I used to love to look at my parents’ wedding photo, with Mummy dressed in white. I had no idea what that dress was hiding, though—a pregnancy that bound her to my father, who whisked her away to California, and the inevitable miscarriage that followed.
Edward blinks hard, fighting back tears. “As you can see, our timing was…tragic.”
I nod.
“Just like Eloise, I married someone else, too. We had a happy life, two children. From the outside looking in, people might have thought we had it all. But inside, my heart belonged to someone else. When I heard Eloise had moved back to London, it took all my self-restraint not to go see her, and I didn’t—out of respect for my wife.
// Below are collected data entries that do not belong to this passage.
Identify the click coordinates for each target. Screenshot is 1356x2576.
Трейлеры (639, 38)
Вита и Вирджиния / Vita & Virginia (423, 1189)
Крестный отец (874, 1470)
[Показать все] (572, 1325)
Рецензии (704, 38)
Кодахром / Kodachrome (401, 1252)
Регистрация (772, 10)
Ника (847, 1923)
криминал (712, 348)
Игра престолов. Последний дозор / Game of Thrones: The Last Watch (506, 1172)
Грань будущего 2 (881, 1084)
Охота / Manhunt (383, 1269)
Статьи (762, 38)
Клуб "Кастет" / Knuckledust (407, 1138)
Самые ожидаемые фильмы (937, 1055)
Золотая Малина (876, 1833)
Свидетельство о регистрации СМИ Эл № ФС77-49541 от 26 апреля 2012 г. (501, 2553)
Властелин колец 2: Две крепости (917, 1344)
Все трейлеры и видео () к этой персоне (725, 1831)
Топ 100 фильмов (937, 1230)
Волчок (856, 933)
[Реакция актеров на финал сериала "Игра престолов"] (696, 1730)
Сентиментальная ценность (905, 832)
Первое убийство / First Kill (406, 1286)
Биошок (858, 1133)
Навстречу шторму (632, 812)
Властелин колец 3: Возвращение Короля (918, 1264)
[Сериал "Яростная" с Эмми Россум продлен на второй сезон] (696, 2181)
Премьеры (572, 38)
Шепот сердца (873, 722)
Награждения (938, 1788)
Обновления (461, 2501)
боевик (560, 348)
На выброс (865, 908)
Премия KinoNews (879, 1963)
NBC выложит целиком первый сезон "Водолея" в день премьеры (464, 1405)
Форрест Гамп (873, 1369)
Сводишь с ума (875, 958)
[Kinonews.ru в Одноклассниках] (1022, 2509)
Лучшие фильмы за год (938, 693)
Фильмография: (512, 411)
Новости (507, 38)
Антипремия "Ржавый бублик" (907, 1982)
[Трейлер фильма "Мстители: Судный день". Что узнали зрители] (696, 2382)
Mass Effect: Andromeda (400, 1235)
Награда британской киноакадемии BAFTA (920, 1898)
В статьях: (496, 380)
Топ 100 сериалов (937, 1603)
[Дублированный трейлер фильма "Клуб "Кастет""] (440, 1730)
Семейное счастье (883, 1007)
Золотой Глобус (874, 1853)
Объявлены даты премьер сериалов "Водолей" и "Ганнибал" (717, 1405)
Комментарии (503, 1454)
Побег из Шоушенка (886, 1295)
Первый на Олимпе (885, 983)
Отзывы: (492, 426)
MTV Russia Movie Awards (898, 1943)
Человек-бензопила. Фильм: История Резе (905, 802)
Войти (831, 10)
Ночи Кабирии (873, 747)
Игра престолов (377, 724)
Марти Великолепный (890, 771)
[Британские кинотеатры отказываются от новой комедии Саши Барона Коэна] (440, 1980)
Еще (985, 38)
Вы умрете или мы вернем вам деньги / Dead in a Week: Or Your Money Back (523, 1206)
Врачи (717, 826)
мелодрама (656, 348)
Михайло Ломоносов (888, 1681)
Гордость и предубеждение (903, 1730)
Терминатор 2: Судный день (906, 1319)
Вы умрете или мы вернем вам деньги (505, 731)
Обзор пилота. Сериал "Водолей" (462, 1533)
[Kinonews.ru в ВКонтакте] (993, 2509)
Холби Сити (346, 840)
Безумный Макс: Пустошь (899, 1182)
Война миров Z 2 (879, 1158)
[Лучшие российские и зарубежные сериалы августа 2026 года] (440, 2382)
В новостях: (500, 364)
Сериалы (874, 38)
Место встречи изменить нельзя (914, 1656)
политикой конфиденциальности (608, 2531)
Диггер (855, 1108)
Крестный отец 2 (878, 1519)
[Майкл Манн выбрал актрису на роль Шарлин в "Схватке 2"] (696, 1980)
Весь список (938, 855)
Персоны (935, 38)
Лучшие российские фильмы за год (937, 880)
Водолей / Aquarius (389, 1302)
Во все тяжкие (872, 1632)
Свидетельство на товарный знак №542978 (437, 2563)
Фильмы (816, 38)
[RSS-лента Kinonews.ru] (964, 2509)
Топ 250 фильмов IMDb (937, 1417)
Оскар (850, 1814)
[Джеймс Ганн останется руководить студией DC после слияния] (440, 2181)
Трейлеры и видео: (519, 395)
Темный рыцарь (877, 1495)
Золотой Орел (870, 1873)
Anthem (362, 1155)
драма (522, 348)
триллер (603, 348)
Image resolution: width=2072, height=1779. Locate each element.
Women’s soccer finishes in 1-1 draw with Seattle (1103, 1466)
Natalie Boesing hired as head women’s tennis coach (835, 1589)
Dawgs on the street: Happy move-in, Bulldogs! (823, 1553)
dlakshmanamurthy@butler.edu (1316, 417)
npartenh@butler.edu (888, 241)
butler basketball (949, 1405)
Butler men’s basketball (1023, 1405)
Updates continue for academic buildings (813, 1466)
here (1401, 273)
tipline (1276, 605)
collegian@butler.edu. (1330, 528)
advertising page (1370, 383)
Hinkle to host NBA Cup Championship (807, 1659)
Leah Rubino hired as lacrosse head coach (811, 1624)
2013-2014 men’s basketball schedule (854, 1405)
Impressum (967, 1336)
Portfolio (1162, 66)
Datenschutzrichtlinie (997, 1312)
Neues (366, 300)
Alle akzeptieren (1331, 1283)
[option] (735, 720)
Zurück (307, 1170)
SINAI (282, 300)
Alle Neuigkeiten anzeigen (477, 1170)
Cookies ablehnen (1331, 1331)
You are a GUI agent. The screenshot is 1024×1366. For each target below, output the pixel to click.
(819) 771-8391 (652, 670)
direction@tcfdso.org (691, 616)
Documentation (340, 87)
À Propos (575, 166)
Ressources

But the year after she passed, I finally did. But by then, your mum was quite ill; we didn’t have much time. But I treasure the moments we had at the end of her life. I always will.”
“Wow,” I say, shaking my head, taking it all in.
“I’m sorry that you’re hearing all of this from me and not your mum.” He glances down at the paper bag on the chair beside him. “But I have something for you—from her.”